In order to use the transition-based outlier detection algorithm DOOTS on your clustered data, first the object has to be initialized:
import pandas
from ots_eval.outlier_detection.doots import DOOTS
data = pandas.DataFrame(data, columns=['object_id', 'time', 'cluster_id'])
detector = DOOTS(data, weighting=False, jaccard=False)
Explanation of the parameter:
Parameter | Default | Datatype | Description | |
---|---|---|---|---|
data | - | - | pandas.DataFrame | with first column being the objectID, second being the timestamp, third being the clusterID |
jaccard | optional | False | boolean | indicating if jaccard index should be used |
weighting | optional | False | boolean | indicating if more distant past should be weighted lower than nearer past |
The names of the columns in the DataFrames are not relevant but the order of them. The DataFrame may contain further columns but only the first three are considered.
The outliers can then be calculated by calling
outlier_result = detector.calc_outlier_degree()
clusters, outlier_result = detector.mark_outliers(tau=0.5)

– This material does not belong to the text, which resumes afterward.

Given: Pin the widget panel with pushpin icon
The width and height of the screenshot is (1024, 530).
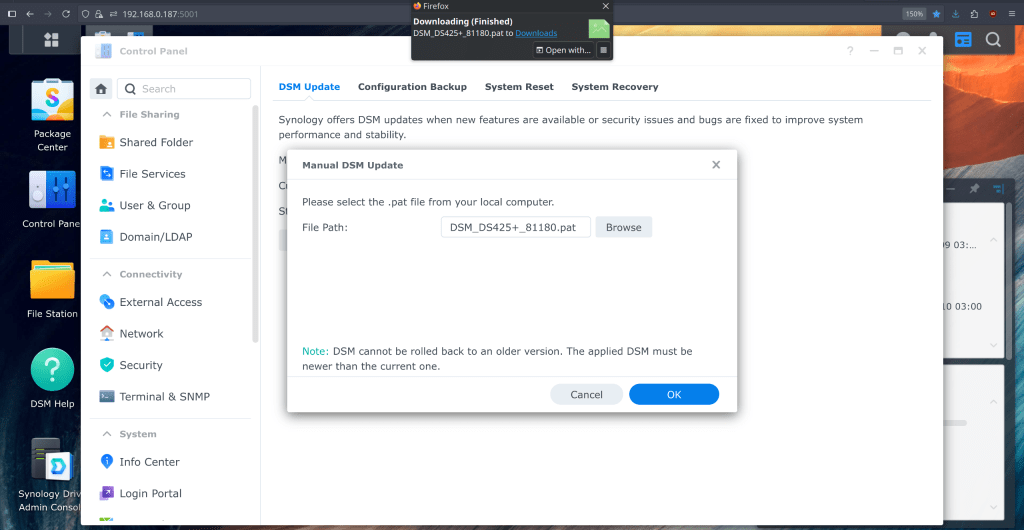Looking at the screenshot, I should (974, 189).
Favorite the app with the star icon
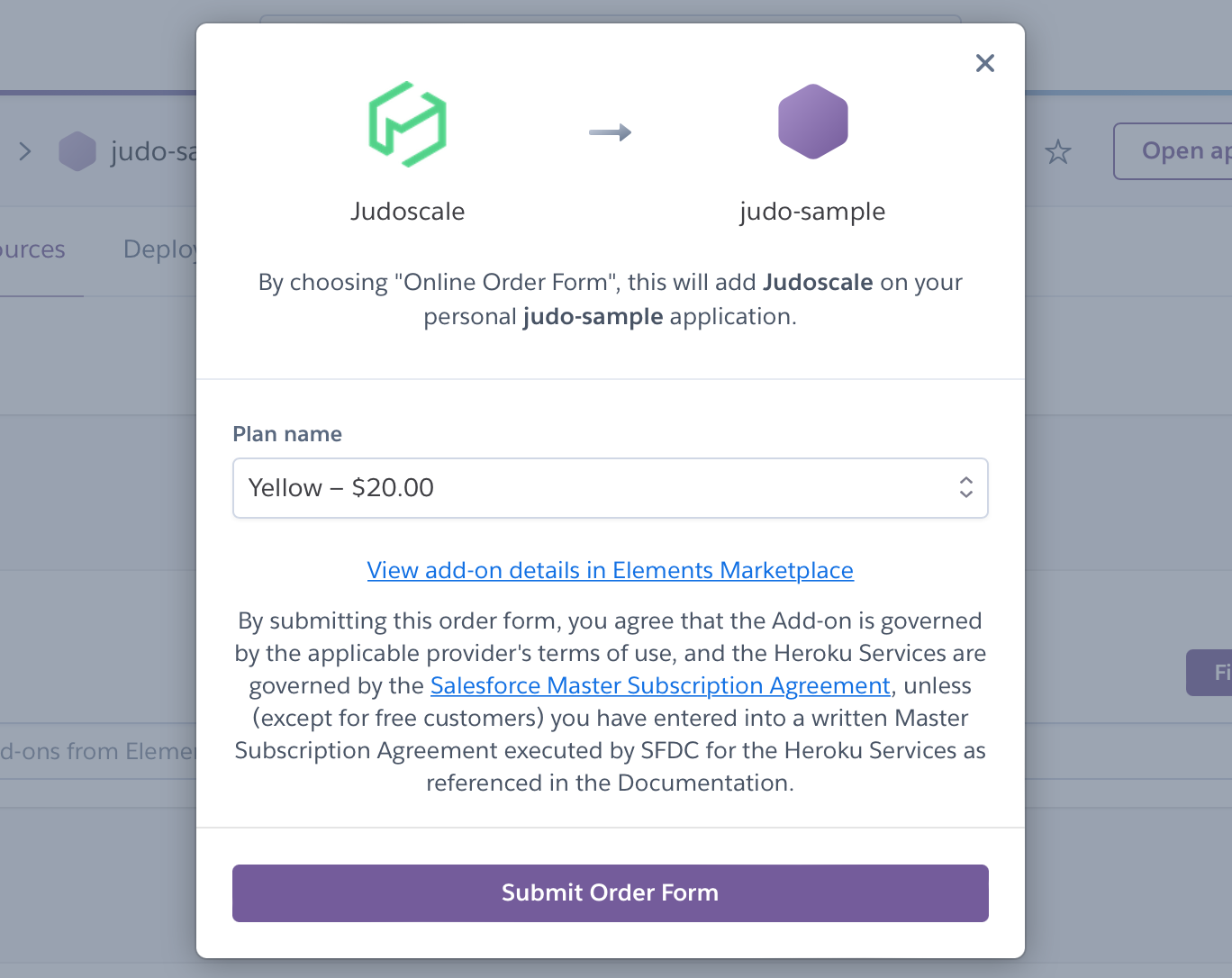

The function calc_outlier_degree
computes the degree of being an outlier for every subsequence. With mark_outliers
and the threshold parameter tau
all outliers are marked. The function returns the data DataFrame with an additional column 'outlier' indicating, if a data point is an outlier and which type of outlier it is, and the outlier result, which is a pandas.DataFrame with columns 'object_id', 'start_time', 'end_time', 'cluster_end_time', 'rating', 'distance' and 'outlier'. The outlier types are:
-1
: transition-based outlier-2
: intuitive outlier-3
: transition-based as well as intuitive outlier
With
clusters, outlier_result = detector.get_outliers(tau=0.5)
the outliers are calculated immediately.